Sadler has been collecting content for Such Brave Girls for a majority of her existence. The show loosely follows her own life, with Sadler taking on the role of Josie. Josie has a lengthy past of experiencing depression, suicidal ideation, and struggling with her mental health. Several years ago, Sadler was involuntarily hospitalized after two attempts at ending her life. When lockdown began, she confided in her sister, Lizzie Davidson, about her struggles. In turn, Davidson revealed that she was secretly in debt by £20,000. As they burst into laughter, Sadler had a realization that this could potentially be used as inspiration for her art.
The connection between sisters and their ability to find humor in difficult situations is a key element in the TV show Sadler developed. The show, which also includes Davidson as Josie’s sister Billie, marks her debut as a TV writer. Despite her background as a stand-up comedian and her work on The Mash Report and Joe Lycett’s Got Your Back, Sadler’s lack of experience does not greatly impact the quality of the show.
The initial few episodes fail to properly introduce the characters or their relationships, resulting in a slow pace due to infrequent comedic moments. However, by the third episode, the show effectively portrays the gloomy existence of Josie, who struggles with the scars of a difficult upbringing and being abandoned by their father a decade earlier, and the overconfident but equally insecure Billie. From then on, the remaining episodes are filled with a wickedly enjoyable energy.
It maintains the initial unsentimental and ruthless tone. The mother, Deb (played brilliantly by Louise Brealey as an unaffectionate and unstable parent) has a new partner, Dev (portrayed by Paul Bazely as both bumbling and unsettling), and uses private threats to control her daughters’ behavior in his presence. Their father left them in debt and Deb is desperate to find a financially stable replacement. “I’m going to call him Daddy,” declares Josie as the sisters come together to strategize. “But only in a sexual manner,” adds Billie.
We explore Billie’s intense feelings for Nicky (played by Sam Buchanan), the destructive man she desires; Josie’s inner turmoil as she discovers her attraction to a woman (Jude Mack) while being obligated to give handjobs twice a week to her jealous boyfriend, Seb (Freddie Meredith); and Deb’s increasing burden of deceit as she tries to maintain her relationship with Dev, who is more interested in his iPad and relies on her financially.

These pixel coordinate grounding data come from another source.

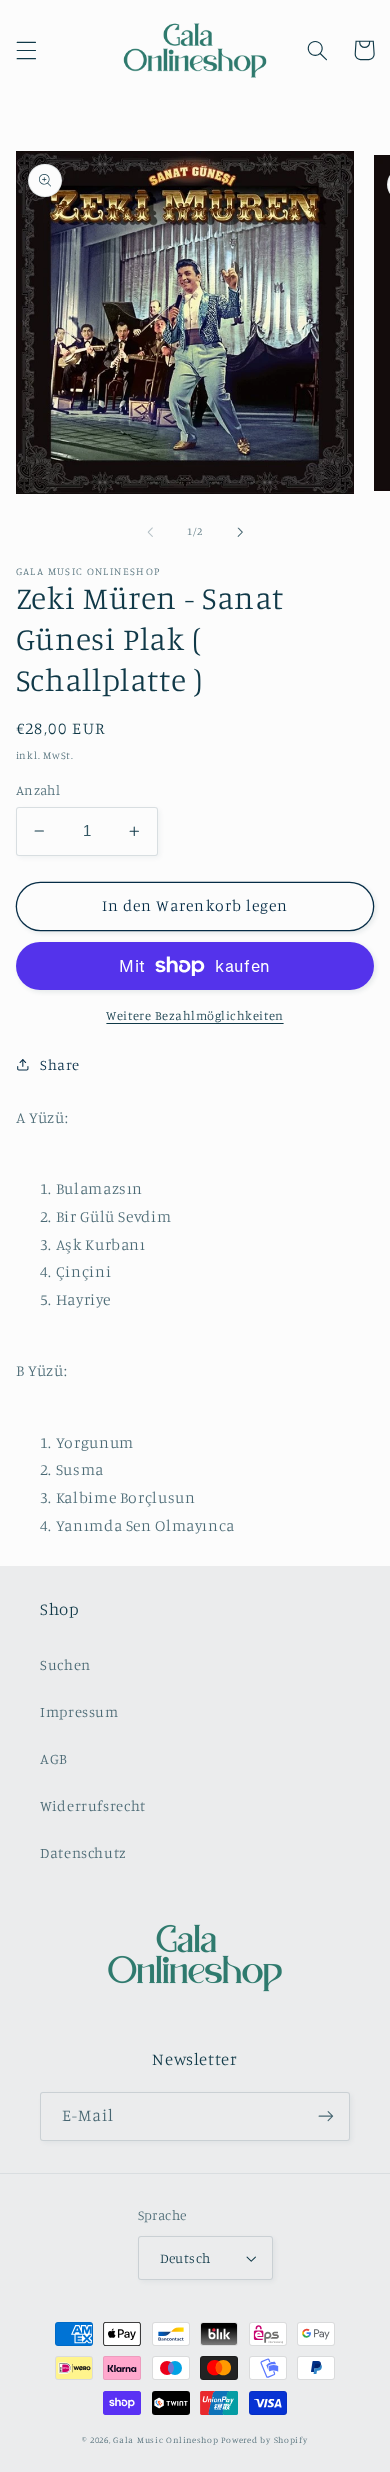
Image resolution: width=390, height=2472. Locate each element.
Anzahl (38, 790)
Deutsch (185, 2258)
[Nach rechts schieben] (240, 532)
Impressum (79, 1711)
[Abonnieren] (326, 2116)
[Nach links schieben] (150, 532)
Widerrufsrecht (93, 1805)
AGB (54, 1758)
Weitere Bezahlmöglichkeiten (194, 1015)
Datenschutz (83, 1852)
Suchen (65, 1664)
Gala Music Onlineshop (165, 2439)
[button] (26, 50)
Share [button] (60, 1064)
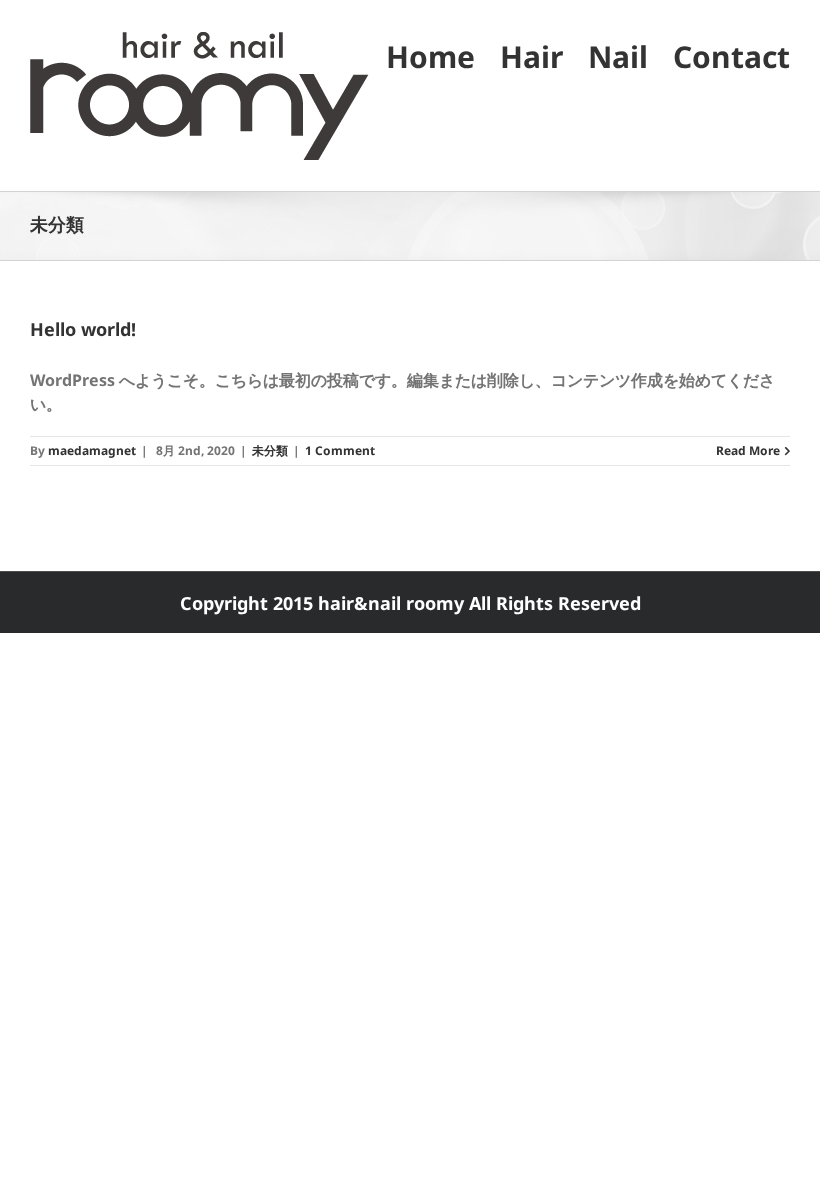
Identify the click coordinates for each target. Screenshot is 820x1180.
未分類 (270, 450)
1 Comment (340, 450)
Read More (748, 450)
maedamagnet (92, 450)
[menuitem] (443, 55)
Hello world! (83, 329)
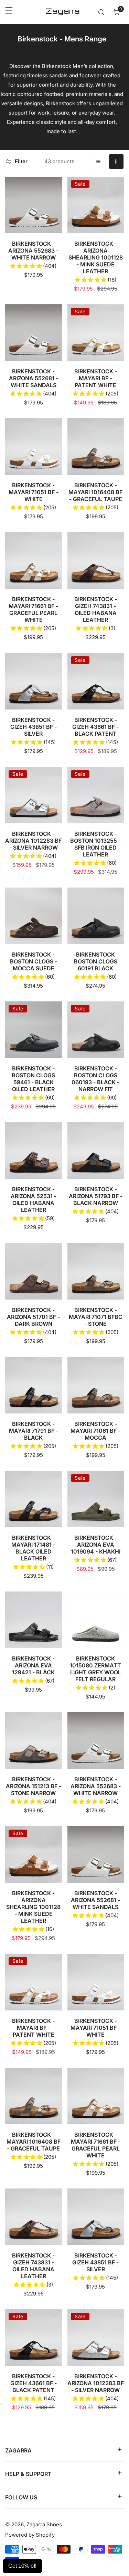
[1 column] (98, 161)
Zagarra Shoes (44, 2524)
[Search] (101, 12)
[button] (116, 12)
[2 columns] (116, 161)
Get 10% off (22, 2566)
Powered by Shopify (30, 2534)
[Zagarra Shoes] (63, 12)
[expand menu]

In this world, there are many narcissists and people who have experienced trauma. Nothing in this world goes according to plan. Josie’s struggles with mental health only anger Deb, who refuses to allow any eating disorders in their home. Deb’s advice to Josie is to stop thinking, stop feeling, and stop letting her emotions control her. The story also includes elements of pregnancy, concerns over appearing too available to a romantic partner, abortion, drug use, partying, camping, religious awakening, the loss of loved ones, and the destruction of hope and ambition. Despite the intense and often negative subject matter, there are also moments of dark humor.
It is a special pleasure to witness a show written and led by women that fearlessly explores deep themes. One example of this is when their grandmother shared a heartfelt, yet potentially fabricated, account of being physically abused by her caretakers at night. This moment may seem small, but it captures the essence and success of the show.
These courageous young women are truly bold, unique, edgy, and fearless. However, they are also humorous – or rather, this is a consequence of their personalities. Hopefully, a second season, hinted at by the conclusion, will eventually succeed, just like the girls.
The show “Such Brave Girls” was broadcast on BBC Three and can now be watched on BBC iPlayer.